なにせ彼女が美人であることを知っているという事を隠しながら生活をしなければならないからだ。
もしも本当の姿が見えていることがバレてしまえば……彼女は僕を彼女のいた世界へと連れて行ってしまうだろう。事実上の神隠しである、
そうなれば両親も心配を通り越して寝込んでしまうかもしれないし、その心労が高じて会社でミスを連発……最終的にクビ。母さんも父さんも路頭に迷うなんて事になりかねないかもしれない。考え過ぎかもしれないけど。
「だから僕は今日もこうして平静を保つ訓練をしているのです」
僕が見ているのは海外の女の人の裸がいっぱい写っている……いわゆる海外ポルノのサイトだ。
これを見てなるべく下のほうが元気にならないように頑張る、というのが僕の今のところの課題だ。

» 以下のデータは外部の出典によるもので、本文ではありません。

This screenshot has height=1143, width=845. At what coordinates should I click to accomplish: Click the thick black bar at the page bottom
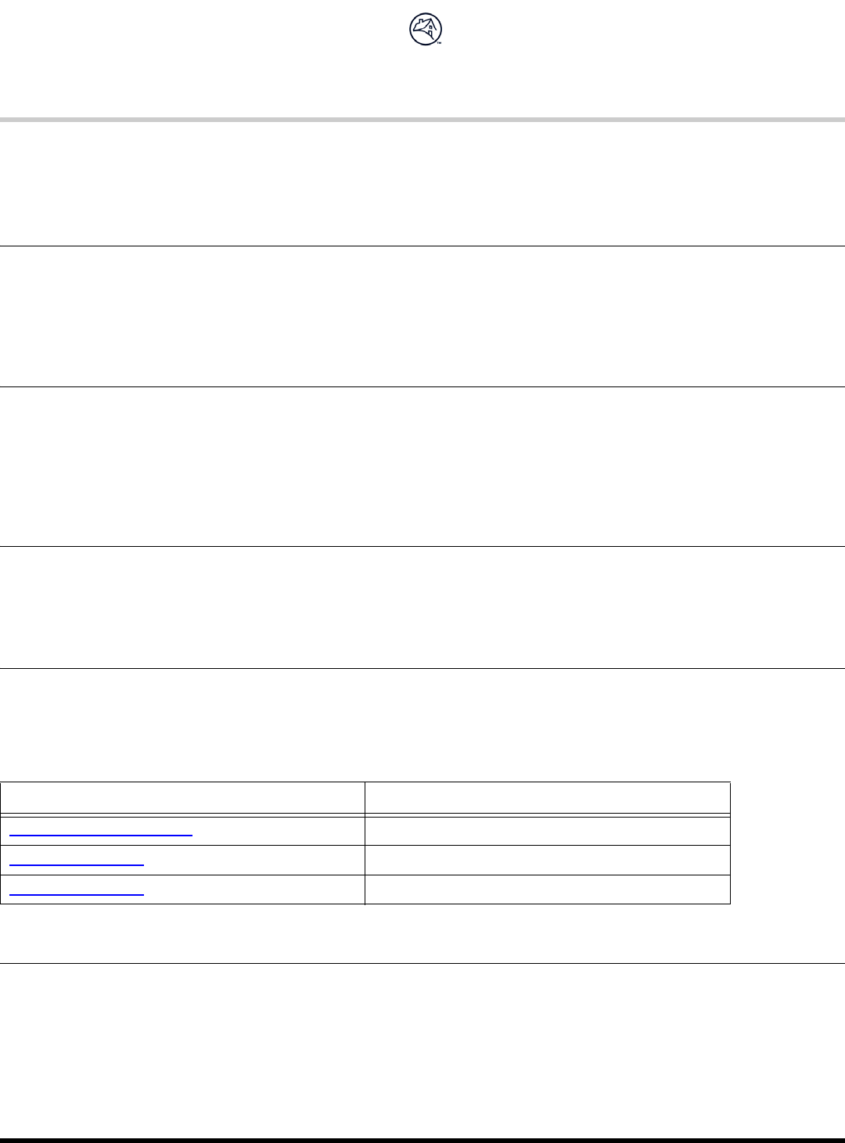[423, 1140]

この家の平和は僕の下半身にかかっていると言っても過言ではない。頑張れ僕。頑張れ息子。あ、頑張らなくていいのか。
「あ、もうこんな時間だ……」
時計を見るともうすぐ11時を回ろうという時間だった。そろそろお風呂に入らないと。
ブラウザを閉じてパソコンの電源を落とし(姉ちゃんに見られでもしたら大変だからだ。使えるとは思えないけど)、下の階へと向かう。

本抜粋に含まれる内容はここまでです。